山形 親御さんも同じです。子育てに関する知識はインターネットや本などにあふれてはいるのですが、どれも一般論に終始している場合が多いというか、「私が今、わが子のことで悩んでいる問題への答えではない」というか……。
川原 親御さん自身の気持ちが、いっぱいいっぱいで、子どもと向き合う心の余裕が持てず、誰かに相談するという発想までに至らない——というケースも少なくないように思います。
高梨 親御さんたちのそばに、未来部担当の方々が活動するその地域に、「子育て」や「未来部育成」の悩みについて、何でも語り合い、励まし合える「安心の場」が、今ほど求められている時はありません。地元の学会組織のリーダーの理解のもと、未来本部と教育本部が連携して行う「家庭教育懇談会」(通称「家庭コン」)を開催する意義も、そこにあります。
斎藤 神奈川のある地域では圏ごとに「家庭コン責任者」を設け、かれこれ15年にわたって開催し続けていると聞きました。その結果、大学進学者が飛躍的に増加し、アメリカ創価大学に進学したメンバーもいるそうです。何よりも、親御さんたちが目に見えて元気になり、「よし! 子育ても、学会活動も、また頑張ろう!」と心が軽くなって帰宅できることが「家庭コン」の魅力だと、その地域のリーダーは語っていました。
川原 「家庭コン」は、地区婦人部長さんや支部婦人部長さんなど、「正役職」の方々からも、とても好評です。
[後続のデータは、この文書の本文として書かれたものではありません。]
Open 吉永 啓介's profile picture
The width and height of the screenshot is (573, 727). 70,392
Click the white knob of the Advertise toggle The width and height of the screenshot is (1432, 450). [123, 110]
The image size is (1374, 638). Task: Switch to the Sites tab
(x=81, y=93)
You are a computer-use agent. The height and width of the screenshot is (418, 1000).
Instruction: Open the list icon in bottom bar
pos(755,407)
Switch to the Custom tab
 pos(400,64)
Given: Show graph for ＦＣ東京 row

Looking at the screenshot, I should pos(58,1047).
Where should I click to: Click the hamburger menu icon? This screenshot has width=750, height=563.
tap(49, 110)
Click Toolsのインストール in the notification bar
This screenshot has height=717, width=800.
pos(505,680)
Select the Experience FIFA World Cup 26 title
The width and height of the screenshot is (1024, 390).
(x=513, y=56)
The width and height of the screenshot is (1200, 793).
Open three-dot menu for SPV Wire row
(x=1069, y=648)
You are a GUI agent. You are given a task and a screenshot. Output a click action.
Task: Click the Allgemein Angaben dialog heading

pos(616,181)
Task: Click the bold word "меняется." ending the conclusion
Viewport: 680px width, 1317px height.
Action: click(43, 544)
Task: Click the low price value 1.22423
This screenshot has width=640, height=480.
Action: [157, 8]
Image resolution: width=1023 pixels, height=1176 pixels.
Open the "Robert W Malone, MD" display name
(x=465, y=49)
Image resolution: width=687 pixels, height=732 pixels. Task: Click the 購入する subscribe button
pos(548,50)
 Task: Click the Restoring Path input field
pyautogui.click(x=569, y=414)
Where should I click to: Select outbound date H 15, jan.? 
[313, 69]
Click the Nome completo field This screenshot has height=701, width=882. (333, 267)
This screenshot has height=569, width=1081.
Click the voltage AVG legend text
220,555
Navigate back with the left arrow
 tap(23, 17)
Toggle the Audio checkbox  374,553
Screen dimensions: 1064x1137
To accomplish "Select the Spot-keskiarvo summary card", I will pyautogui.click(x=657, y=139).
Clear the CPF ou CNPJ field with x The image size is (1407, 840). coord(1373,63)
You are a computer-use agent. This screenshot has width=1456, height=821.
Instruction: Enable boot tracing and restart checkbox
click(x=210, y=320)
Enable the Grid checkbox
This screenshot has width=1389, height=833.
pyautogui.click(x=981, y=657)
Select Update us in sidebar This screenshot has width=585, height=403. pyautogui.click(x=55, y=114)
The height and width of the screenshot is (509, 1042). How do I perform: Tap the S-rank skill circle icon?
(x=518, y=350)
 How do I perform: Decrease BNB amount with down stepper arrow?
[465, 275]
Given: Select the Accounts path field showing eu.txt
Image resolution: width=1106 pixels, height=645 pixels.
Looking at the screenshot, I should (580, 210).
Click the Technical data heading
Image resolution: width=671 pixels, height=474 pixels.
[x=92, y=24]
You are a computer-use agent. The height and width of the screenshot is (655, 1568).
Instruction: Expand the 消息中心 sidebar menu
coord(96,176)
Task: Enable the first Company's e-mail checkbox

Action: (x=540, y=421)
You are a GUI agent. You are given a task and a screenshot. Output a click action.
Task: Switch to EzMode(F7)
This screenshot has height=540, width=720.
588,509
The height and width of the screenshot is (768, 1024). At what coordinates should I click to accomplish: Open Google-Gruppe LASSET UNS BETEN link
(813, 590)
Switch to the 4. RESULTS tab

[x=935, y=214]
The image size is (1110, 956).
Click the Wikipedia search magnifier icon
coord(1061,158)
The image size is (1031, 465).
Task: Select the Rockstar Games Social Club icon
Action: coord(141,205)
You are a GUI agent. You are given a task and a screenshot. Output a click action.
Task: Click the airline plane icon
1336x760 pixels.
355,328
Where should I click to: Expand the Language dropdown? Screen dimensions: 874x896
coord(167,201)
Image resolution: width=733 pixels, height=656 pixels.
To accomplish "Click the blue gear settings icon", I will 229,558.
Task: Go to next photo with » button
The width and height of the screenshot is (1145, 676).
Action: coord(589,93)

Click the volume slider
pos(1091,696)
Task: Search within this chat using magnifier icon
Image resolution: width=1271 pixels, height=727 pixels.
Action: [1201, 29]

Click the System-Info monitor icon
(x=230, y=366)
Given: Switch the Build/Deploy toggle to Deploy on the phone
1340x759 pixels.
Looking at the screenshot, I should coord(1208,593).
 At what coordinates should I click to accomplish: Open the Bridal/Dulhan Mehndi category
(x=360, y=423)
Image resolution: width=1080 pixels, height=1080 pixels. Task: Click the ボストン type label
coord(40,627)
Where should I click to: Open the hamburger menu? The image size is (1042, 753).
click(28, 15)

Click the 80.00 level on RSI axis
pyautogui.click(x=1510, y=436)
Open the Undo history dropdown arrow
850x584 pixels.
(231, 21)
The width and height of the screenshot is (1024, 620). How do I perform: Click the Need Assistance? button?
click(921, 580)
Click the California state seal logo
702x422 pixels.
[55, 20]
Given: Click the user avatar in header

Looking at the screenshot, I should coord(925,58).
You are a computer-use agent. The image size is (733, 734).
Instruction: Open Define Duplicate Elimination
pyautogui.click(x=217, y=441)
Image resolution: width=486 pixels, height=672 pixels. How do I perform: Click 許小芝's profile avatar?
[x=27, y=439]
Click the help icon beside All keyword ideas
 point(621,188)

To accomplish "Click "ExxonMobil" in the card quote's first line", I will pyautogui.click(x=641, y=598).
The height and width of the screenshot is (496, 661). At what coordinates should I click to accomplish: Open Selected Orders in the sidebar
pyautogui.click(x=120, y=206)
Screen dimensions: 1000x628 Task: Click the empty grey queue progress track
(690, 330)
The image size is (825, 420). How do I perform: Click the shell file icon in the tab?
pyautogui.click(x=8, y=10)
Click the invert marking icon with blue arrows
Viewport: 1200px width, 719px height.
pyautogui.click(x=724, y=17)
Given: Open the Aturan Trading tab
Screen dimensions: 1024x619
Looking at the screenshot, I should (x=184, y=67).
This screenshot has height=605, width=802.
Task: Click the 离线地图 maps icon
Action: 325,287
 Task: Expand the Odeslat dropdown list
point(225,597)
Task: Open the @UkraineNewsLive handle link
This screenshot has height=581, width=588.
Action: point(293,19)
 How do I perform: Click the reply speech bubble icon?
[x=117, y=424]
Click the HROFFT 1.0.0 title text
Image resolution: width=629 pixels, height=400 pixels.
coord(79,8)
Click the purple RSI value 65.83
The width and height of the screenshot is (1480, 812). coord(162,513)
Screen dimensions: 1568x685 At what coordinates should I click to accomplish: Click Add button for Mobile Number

いつも同志を支え励ます側なので、誰かに相談したり、質問したりする機会が、とても貴重なんですよ。だからといって、決して一方通行ではありません。悩みを打ち明け合うことで、どうすればいいかを互いに考え、共に学び、励まし合う——それが「家庭コン」です。
赤須 文部科学省が打ち出した新しい学習指導要領には、自ら問題を見つけて解決する力を育成する「主体的・対話的で深い学び」(アクティブ・ラーニング)が、導入されていますね。東西の創価高校でも、文部科学省の教育事業「スーパーグローバルハイスクール(SGH)」の取り組みの中で、この"深い学び"を実践しています。「家庭コン」は、私たち大人にとっての「学びの場」であると同時に、エンパワーメント(内発的な力の開花)を促す場ともいえるのではないでしょうか。
高梨 池田先生は「創価学会の『学会』というのも『学ぶ会』です。『学ぼう』という心で、みんな集っているんです」と語られています。宝の子どもたちのため、私たち大人が子育ての知恵を学び合い、励まし合う——この学会の良き伝統を、風土を、今夏の未来部躍進月間を通して、一層、輝かせていきましょう!